Records supplied section start

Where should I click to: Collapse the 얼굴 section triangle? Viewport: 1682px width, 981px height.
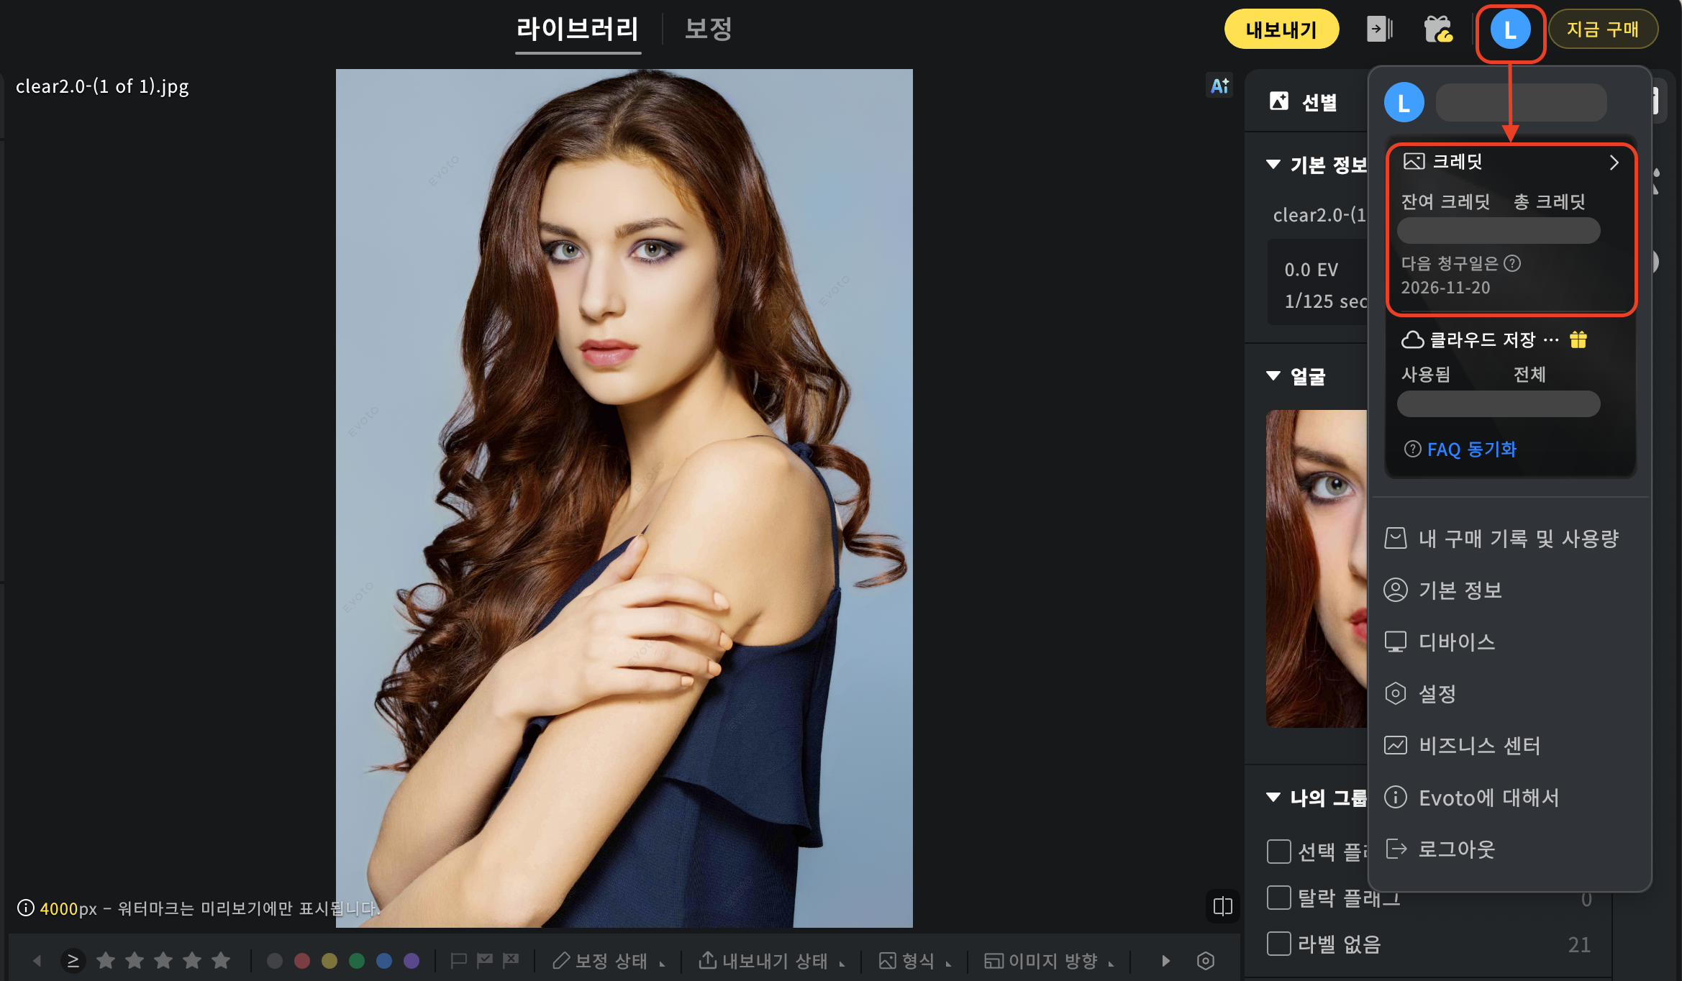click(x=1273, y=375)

Records supplied section end
Records supplied section start

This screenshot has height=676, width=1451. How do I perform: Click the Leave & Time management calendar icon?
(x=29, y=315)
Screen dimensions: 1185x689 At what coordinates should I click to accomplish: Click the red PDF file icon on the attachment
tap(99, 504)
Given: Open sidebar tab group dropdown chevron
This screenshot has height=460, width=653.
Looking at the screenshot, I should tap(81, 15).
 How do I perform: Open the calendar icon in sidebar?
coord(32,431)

Records supplied section end

> _What you need to do_: The required output is every line above from the one with "This screenshot has height=676, width=1451." down to the one with "Given: Open sidebar", restated word for word, ends included.

> _Response box_:
This screenshot has height=676, width=1451. How do I perform: Click the Leave & Time management calendar icon?
(x=29, y=315)
Screen dimensions: 1185x689 At what coordinates should I click to accomplish: Click the red PDF file icon on the attachment
tap(99, 504)
Given: Open sidebar tab group dropdown chevron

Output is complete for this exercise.